My story around Cornell ‘77, which I’ve referred to a few times now, was that of having this tape (Dacnin’ through the end of set two) left in my car after going on a road trip from Chicago to Milwaukee to see my first Dead show in April of 1989. My then new-ish Deadhead friend, Fritz, brought along this tape and set one from 06/23/74 for the ride up, so we could get our ears wet. The very first Dead bootleg I ever heard was Cornell ’77. Burned into my brain forever is the view of driving up US94 while Jerry bore his wha-filtered Dancin’ In The Streets solo into my heart. Fritz forgot those tapes in my car. I made copies almost immediately, and hand painted some water-color tape labels to go with them. That this was the most popular Dead tape ever didn’t even become clear to me until the Internet brought me in contact with so many people and tape lists, and I began to recognize a trend – nearly every tape list, no matter how small – had Cornell ‘77 on it. The unseen energy that fostered this passionate adoration of the Dead had somehow seen to that.
It wasn’t until a few years ago that Jerry Moore’s audience recording of the Ithaca show got into wide circulation. And while there are now even better quality soundboards of 5/8/77 all over the place, I can’t help but point listeners to another top quality Moore recording from 1977.
If you’ve never heard the show, you’ll do best to just dive on in and let yourself experience this most famous show ever. However, there are a few wonderful moments along the way worth noting.
At right about the mid-point of Dancin’ In The Streets (at exactly 8:23 on the Jerry Moore AUD track), Garcia hits a short string of notes that seem to both explode and implode with electricity and power. It’s a transcendent bird chirping sound that grabs me completely. The entire solo is fantastic, but when I heard this small portion again after years and years and years, it brought me right back into the car ride from 1989.
Probably the most famous element to this show is the invisibly smooth transition from Scarlet Begonias into Fire On The Mountain. The Dead did this well in most years, most of the time. But one thing that can indeed be handed to Cornell ’77 is that it has probably the most seamless Scarlet>Fire transition of them all. So subtle is the movement from one song to another, the archived Moore AUD wisely leaves both songs as one single track. To have placed a track marker in the middle would have only served to raise a debate around whether it was placed correctly at all. Do Deadheads really have nothing better to do than argue these points? Also not to be missed are Garcia’s solos in Fire On The Mountain. They build beautifully, going from a subdued energy to an all-out blaze of guitar power. Great peaks are reached again and again.
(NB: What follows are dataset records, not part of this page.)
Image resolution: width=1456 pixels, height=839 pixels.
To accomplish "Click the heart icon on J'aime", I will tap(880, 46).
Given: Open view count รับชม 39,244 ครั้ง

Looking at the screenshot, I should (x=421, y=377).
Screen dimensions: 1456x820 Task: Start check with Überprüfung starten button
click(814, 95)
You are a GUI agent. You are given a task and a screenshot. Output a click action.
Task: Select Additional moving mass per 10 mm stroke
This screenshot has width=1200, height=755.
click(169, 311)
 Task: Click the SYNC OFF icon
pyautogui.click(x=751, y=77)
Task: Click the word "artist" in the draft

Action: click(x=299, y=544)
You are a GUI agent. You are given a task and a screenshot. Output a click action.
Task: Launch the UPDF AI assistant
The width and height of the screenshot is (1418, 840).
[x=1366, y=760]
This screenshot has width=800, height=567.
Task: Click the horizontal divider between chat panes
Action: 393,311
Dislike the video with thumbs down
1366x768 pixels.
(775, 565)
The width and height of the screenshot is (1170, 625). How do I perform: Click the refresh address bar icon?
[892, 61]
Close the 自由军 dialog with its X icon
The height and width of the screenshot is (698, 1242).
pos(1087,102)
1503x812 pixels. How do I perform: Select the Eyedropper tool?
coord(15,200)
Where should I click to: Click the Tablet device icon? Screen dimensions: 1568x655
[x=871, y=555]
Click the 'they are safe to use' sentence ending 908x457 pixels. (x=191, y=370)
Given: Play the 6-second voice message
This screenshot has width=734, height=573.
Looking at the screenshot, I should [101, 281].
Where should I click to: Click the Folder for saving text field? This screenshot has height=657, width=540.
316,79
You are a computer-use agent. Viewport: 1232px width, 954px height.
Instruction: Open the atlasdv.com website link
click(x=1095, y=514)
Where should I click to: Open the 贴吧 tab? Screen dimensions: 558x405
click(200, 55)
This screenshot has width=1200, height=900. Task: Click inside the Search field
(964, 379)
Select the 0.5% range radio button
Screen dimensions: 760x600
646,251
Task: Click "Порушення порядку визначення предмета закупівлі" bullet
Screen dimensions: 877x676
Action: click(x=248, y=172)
Not Fade Away finds Garcia pushing the limits of energy again, soaring through and burning up the air around him. Late in the jam, the drummers discard the traditional NFA thumping beat and the music slips into a more rolling cascading rhythm that hints a bit at Other One. This allows the music to get nicely *out* from the NFA theme, as beats begin to fold in on themselves like flower petals. NFA returns as its own beautiful reminder that this was the song being played in the first place.
Then there’s Morning Dew. This is an all-time version, not only because the entire song is so expertly delivered, but because it contains a crescendo of all crescendos. The shredding that Jerry pulls off at the end of the song, quite literally blows the roof off the hall. The crowd is left absolutely beside itself in joy afterwards.
AUD or SBD, you can’t go wrong with this show. Whether it introduces you to May 1977, or serves as something worth a long overdue re-listening, it’s hard not to appreciate the music contained on what is easily the most famous Dead tape of them all.